*Instructions for the task:*
Would you give the number of lines below in which the string "legend" appears? Nothing else is needed.

*Data section:*

<<<<

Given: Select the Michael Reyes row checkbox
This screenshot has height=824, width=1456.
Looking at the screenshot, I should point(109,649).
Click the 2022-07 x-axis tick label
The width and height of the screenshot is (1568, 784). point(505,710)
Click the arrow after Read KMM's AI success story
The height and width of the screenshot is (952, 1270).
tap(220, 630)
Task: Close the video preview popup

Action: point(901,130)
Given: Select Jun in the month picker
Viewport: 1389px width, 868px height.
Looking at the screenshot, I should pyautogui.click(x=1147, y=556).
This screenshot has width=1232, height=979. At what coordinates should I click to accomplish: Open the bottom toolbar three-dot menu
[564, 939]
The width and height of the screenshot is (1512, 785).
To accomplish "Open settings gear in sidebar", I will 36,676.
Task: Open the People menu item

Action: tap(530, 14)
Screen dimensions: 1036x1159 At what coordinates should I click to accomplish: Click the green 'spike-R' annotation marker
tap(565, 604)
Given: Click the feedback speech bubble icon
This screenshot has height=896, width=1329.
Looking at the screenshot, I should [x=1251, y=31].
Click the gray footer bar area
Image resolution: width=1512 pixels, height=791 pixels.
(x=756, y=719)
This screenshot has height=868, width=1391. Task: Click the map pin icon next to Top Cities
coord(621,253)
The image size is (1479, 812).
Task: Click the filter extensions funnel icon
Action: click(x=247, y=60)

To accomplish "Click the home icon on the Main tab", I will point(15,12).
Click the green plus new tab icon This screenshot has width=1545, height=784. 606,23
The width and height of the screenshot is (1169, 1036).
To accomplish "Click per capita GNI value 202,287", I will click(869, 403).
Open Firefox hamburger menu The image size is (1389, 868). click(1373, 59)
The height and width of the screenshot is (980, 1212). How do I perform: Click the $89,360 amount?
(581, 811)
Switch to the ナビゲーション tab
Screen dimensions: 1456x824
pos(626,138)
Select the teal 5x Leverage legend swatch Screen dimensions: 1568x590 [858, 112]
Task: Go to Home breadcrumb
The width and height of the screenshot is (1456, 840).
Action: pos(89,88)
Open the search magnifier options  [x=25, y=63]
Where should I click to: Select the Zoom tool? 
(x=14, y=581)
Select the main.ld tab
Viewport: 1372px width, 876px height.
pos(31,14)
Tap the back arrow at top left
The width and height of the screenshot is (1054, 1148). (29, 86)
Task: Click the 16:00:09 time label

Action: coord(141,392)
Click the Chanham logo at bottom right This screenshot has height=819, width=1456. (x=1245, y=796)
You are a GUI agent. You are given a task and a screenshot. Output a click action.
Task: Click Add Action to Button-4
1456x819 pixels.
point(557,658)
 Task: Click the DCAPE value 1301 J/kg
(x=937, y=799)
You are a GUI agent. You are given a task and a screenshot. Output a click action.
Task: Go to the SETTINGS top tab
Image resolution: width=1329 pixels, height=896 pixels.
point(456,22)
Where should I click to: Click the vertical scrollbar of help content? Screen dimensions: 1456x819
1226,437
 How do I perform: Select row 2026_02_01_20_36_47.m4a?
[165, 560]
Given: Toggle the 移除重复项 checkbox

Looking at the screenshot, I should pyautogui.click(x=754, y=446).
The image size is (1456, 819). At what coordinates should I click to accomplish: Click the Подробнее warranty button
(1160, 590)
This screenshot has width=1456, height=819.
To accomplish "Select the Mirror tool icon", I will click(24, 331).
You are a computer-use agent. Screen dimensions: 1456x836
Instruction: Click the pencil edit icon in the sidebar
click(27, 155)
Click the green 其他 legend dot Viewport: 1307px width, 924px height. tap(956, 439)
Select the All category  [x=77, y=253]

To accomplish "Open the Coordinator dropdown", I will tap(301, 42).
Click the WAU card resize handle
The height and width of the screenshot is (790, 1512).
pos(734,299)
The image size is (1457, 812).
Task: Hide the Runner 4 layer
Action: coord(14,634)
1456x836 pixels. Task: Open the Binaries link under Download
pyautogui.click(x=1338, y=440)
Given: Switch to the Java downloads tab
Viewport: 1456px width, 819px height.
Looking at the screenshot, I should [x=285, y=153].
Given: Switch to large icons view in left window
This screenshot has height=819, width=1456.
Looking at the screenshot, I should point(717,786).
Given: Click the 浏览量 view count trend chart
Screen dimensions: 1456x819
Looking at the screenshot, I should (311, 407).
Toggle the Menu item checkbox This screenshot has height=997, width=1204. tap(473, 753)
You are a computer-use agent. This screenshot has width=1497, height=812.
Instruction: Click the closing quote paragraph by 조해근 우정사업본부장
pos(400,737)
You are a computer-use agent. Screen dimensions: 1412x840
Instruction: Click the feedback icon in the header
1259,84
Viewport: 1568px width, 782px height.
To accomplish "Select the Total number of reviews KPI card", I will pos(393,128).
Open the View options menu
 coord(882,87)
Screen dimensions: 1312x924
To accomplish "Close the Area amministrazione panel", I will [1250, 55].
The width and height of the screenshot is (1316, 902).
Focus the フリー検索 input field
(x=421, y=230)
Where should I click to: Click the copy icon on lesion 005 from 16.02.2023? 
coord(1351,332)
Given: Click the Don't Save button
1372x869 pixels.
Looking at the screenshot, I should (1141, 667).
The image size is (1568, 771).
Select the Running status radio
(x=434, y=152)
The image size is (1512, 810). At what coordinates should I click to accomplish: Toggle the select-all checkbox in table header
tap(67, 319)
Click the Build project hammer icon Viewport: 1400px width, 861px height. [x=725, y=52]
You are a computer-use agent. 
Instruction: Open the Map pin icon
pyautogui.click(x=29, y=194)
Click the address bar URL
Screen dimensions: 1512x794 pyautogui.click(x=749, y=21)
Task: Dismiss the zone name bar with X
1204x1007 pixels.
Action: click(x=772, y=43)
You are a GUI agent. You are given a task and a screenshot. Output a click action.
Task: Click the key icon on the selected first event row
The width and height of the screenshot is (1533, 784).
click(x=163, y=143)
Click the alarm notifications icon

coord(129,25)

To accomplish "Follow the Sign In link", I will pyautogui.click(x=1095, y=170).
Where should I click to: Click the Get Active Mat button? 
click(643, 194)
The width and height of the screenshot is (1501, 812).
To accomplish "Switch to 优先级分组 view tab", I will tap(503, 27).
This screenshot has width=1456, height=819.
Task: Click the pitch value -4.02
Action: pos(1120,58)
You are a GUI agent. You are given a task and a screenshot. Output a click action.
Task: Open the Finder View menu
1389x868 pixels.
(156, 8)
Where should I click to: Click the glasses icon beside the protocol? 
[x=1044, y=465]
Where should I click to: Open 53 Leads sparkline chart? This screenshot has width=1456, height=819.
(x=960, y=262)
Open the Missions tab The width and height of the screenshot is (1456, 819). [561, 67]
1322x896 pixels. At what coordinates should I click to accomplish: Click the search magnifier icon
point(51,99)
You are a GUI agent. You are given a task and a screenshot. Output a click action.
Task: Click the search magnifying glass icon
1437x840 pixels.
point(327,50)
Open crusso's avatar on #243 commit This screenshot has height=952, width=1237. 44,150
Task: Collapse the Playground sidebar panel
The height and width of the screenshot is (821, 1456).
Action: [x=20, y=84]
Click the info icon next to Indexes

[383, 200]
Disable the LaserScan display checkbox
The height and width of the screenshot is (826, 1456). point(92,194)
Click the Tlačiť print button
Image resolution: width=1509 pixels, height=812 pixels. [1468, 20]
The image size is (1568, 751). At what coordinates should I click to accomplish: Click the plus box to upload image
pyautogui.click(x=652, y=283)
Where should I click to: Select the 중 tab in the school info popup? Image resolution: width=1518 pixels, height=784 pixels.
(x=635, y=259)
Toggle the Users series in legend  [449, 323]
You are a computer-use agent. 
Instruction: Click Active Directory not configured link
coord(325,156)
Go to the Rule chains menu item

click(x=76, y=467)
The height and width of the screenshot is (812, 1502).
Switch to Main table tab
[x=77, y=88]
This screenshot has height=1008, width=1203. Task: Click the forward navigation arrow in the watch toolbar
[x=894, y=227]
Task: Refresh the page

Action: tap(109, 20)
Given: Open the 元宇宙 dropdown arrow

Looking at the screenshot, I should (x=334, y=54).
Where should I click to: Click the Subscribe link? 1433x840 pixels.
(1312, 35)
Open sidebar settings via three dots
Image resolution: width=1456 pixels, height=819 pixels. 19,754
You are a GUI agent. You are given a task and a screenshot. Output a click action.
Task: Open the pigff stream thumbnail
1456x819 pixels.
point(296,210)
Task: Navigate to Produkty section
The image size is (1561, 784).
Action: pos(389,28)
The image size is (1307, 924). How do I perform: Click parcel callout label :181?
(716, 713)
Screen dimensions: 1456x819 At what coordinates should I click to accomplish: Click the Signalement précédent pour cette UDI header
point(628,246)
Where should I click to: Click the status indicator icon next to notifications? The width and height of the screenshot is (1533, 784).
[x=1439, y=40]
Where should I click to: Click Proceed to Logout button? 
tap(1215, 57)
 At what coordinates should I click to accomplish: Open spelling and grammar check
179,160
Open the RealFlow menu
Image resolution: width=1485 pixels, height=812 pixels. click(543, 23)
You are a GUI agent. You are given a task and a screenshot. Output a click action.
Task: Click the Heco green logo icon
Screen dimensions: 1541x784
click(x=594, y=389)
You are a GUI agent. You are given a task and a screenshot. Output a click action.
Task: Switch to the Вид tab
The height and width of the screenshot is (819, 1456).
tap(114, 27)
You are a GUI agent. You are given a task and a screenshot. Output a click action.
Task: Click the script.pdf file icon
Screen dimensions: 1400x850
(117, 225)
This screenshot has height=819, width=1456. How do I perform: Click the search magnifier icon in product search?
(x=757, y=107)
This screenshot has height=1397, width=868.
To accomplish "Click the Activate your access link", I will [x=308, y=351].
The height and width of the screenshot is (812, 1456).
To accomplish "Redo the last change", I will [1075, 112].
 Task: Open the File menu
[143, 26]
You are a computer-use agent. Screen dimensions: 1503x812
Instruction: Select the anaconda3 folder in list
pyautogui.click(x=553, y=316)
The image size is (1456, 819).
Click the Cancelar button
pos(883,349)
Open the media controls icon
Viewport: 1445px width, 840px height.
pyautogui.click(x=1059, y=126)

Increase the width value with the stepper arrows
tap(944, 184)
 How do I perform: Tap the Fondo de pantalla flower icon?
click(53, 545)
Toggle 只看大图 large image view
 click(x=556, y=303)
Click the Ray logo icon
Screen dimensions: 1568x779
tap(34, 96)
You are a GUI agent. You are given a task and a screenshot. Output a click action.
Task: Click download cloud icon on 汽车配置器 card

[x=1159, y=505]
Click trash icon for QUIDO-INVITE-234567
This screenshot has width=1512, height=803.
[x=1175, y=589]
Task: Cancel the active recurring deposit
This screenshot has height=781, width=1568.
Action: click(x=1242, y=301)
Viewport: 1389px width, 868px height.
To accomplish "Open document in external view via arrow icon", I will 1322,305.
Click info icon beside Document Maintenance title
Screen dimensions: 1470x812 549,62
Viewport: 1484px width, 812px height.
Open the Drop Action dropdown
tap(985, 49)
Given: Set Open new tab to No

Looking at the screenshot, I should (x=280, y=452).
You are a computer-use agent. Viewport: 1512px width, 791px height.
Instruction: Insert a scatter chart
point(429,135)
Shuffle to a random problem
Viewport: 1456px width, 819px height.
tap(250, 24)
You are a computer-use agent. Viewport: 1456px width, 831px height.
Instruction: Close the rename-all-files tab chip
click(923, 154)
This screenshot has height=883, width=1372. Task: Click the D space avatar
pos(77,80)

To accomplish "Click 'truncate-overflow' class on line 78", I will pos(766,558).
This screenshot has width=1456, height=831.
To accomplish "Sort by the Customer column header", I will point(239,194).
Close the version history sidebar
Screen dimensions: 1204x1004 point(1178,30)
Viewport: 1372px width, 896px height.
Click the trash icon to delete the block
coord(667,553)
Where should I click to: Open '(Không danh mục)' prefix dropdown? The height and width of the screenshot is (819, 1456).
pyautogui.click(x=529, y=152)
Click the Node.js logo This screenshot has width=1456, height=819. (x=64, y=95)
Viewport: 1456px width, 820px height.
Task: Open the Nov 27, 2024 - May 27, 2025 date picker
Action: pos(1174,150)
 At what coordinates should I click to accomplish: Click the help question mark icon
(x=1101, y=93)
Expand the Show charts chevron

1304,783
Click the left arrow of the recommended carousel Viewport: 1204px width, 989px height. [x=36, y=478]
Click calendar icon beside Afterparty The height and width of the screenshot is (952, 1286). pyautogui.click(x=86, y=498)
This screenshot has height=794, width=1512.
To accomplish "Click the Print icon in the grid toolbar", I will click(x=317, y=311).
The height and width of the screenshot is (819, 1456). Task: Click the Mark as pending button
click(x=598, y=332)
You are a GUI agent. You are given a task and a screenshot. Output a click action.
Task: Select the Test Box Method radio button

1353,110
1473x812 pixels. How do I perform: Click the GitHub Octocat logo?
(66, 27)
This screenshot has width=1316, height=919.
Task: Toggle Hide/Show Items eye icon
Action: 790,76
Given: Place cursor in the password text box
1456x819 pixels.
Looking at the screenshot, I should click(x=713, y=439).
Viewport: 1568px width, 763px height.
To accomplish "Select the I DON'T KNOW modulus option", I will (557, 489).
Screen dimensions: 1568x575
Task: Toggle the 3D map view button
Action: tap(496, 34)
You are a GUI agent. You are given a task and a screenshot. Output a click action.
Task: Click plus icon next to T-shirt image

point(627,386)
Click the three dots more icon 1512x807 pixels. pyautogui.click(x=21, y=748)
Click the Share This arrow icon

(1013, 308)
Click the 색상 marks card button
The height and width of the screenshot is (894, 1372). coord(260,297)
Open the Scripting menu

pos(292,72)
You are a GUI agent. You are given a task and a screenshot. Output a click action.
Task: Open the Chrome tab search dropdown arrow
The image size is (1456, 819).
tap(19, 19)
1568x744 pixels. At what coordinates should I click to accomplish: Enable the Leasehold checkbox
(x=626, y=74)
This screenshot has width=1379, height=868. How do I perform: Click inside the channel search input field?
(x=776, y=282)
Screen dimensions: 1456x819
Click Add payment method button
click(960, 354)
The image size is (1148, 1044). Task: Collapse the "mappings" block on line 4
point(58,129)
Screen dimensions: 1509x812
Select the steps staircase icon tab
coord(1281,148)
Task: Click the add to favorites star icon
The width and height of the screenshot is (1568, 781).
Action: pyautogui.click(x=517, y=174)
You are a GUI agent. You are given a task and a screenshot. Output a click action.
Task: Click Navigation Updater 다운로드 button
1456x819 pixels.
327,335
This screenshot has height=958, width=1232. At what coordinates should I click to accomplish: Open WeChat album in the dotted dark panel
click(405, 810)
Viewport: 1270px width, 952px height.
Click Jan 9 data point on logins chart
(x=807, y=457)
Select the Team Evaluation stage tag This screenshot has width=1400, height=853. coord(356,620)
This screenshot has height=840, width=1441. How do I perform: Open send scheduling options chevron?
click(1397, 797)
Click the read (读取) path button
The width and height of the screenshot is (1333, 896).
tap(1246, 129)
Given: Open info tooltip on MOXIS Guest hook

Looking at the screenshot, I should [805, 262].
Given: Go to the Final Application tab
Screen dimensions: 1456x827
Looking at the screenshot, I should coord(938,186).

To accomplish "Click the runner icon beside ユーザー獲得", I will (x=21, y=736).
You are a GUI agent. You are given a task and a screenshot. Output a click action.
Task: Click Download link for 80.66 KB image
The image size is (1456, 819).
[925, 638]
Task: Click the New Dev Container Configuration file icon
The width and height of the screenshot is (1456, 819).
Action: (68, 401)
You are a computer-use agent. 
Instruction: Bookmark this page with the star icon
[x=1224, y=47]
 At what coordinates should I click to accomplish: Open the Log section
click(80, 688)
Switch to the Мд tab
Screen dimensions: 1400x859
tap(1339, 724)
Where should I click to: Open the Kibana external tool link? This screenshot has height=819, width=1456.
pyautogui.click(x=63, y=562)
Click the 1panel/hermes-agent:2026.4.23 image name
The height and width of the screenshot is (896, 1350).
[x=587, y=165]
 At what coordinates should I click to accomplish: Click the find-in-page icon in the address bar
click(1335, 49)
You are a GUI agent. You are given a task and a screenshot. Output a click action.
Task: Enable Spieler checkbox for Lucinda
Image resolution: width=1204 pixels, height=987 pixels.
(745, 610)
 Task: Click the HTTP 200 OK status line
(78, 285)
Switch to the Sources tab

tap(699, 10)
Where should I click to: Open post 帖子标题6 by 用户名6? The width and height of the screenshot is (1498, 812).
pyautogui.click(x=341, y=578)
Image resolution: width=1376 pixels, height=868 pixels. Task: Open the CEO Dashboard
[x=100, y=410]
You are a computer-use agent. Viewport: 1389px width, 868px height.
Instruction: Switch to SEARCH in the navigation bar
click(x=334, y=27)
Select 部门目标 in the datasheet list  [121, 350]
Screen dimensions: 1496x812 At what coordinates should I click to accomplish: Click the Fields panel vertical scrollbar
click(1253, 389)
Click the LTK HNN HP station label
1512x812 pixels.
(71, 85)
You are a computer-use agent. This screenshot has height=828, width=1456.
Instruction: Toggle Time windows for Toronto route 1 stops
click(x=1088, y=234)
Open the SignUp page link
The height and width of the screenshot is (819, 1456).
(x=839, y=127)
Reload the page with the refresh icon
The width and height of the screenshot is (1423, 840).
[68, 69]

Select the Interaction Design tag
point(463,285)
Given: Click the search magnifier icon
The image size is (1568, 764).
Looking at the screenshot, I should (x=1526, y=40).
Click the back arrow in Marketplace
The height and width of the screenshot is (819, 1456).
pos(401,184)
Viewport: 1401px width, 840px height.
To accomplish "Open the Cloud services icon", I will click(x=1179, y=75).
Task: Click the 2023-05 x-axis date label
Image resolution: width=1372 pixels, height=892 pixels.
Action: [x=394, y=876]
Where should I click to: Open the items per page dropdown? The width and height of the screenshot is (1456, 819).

>>>>

*Expected output:*
3